趁这狼嚎的功夫,他把就近一张桌子用脚勾了过来,往大门上一堵,把这个没窗的小包厢给堵得严严实实的。
今天要是不来个了结,谁特么都别想出去!
除了王博,叫来的另外几人也都不是小角色,擒拿散打的功夫都是练过来,很明显今天是要把他陈大爷弄死在这小包厢里。王博抹了一把脸,满脸狞笑。

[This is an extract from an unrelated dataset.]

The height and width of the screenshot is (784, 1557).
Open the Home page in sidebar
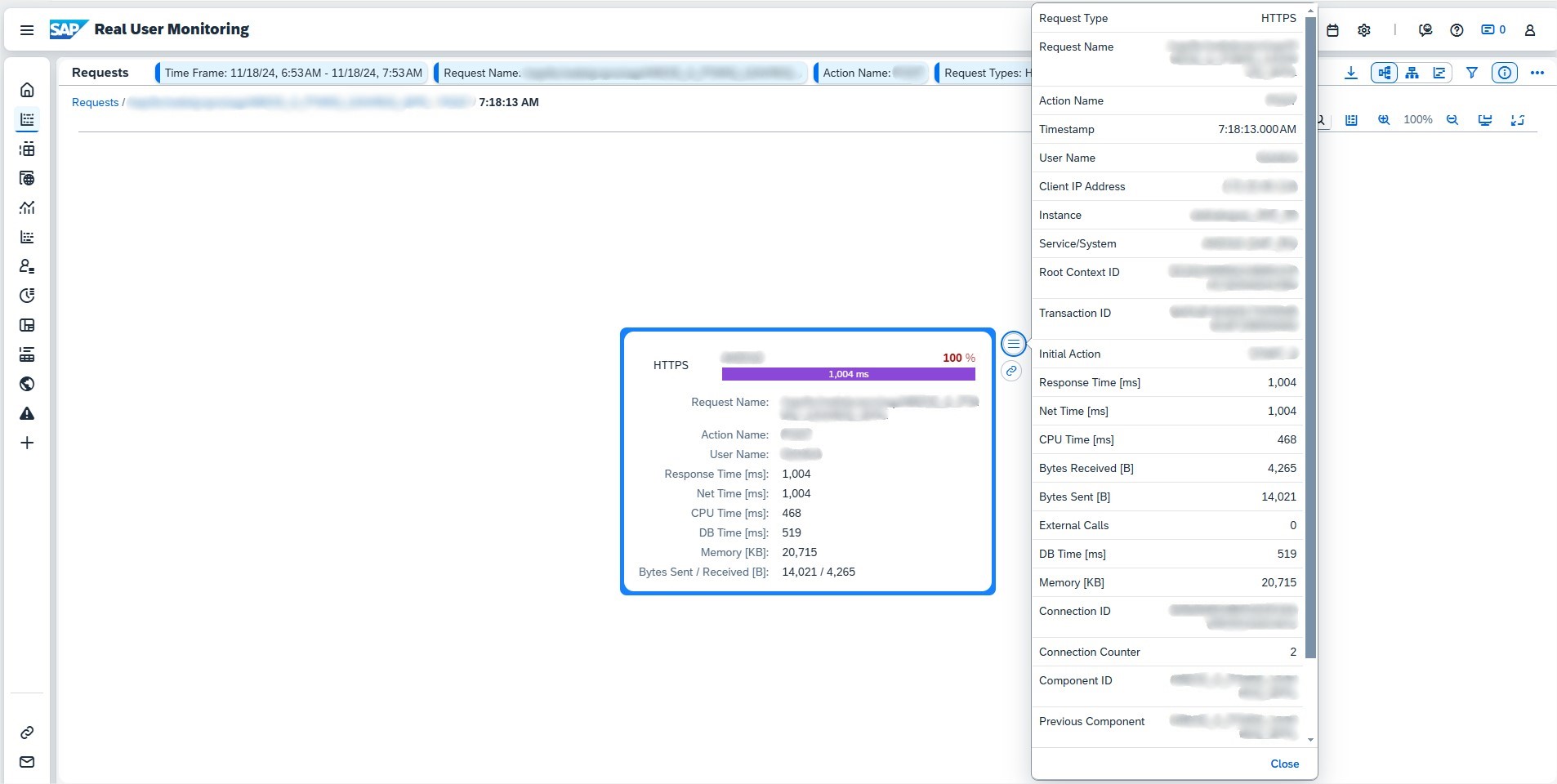[27, 90]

“陈晓勺,你有种,一挑五。今天要是不把你打得哭爹喊娘,我就不姓王。”
他记得勺爷让他在这么多人面前抬不起头的仇,今天不仅管他敲诈,还得让他跪下来给他擦鞋!
勺爷嘿嘿地笑:“不姓王可惜了,就没见过比你长得更像王八的。”
王博那个气啊,让其他四人一起上了。你还别说,勺爷毕业这么多年,就拿小摊贩练手了,那一身本领全让狗给吃了,伸展四肢的时候竟然还听到骨头响,人一上来,他肚子和脸上结结实实吃了两拳,但是很快那种熟悉的感觉就回来了,酒瓶已经砸晕了一个,脚也没闲着,飞起一腿踩在对方脖子上,使了点劲,对方立马翻了白眼,双手来抬他的脚,有被他当胸踹了一腿,差点咳出一口血。
另两个就好对付多了,赤手空拳那是比武,得学会利用手边的道具,飞腿擒拿制住一个,用抄起的烟灰缸砸破了脑袋了最后一个退了一步,眼巴巴看着王博。

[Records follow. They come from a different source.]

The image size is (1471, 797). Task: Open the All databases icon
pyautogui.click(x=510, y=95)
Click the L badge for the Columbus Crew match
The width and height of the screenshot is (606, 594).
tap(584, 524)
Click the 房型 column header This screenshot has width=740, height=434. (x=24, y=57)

“有两手啊小子。”他大概也是收王博的钱给他帮一忙,现在说好的二万看样子是分不到成了,也就没了拼命的心情。
原本想五个人制一个应该问题不大,但是王博还是低估陈晓勺了,他见这气势,原本也想上的,咽了咽口水,最后没动。
他一个搞刑侦的,没有勺爷动手能力那么强大,要不然今天也不至于找帮手来了。
勺爷对那人使了个颜色,对方十分知趣,退到后边去了。顺手取了桌上切水果的一把小水果刀,他贱贱地把它拿在手里滴溜溜地转。
“我说王八,就你这智商是怎么进的刑侦?叔叔舅舅给托的?还想到敲诈?脑子里头都是啥?鳖汤?”
他真的装模作样地扒拉扒拉了王博脑袋,一下拽住了他的头发。
王博现在还嘴硬:“陈晓勺,你特么别太嚣张,不然你一定会后悔的!”
“怎么着?照片还有备份是吧?就凭你这本事,出去抓只鸡都寒碜。是想把照片给谁?说出来大爷我参考参考。”
王博咧开嘴,冷笑半天。
“陈晓勺,我知道你的克星是谁,别太得意了。本来你跪下来叫声王博爷爷,乖乖交出十万这事算过去了,但是现在来不及了,出了这门我保证你后悔。”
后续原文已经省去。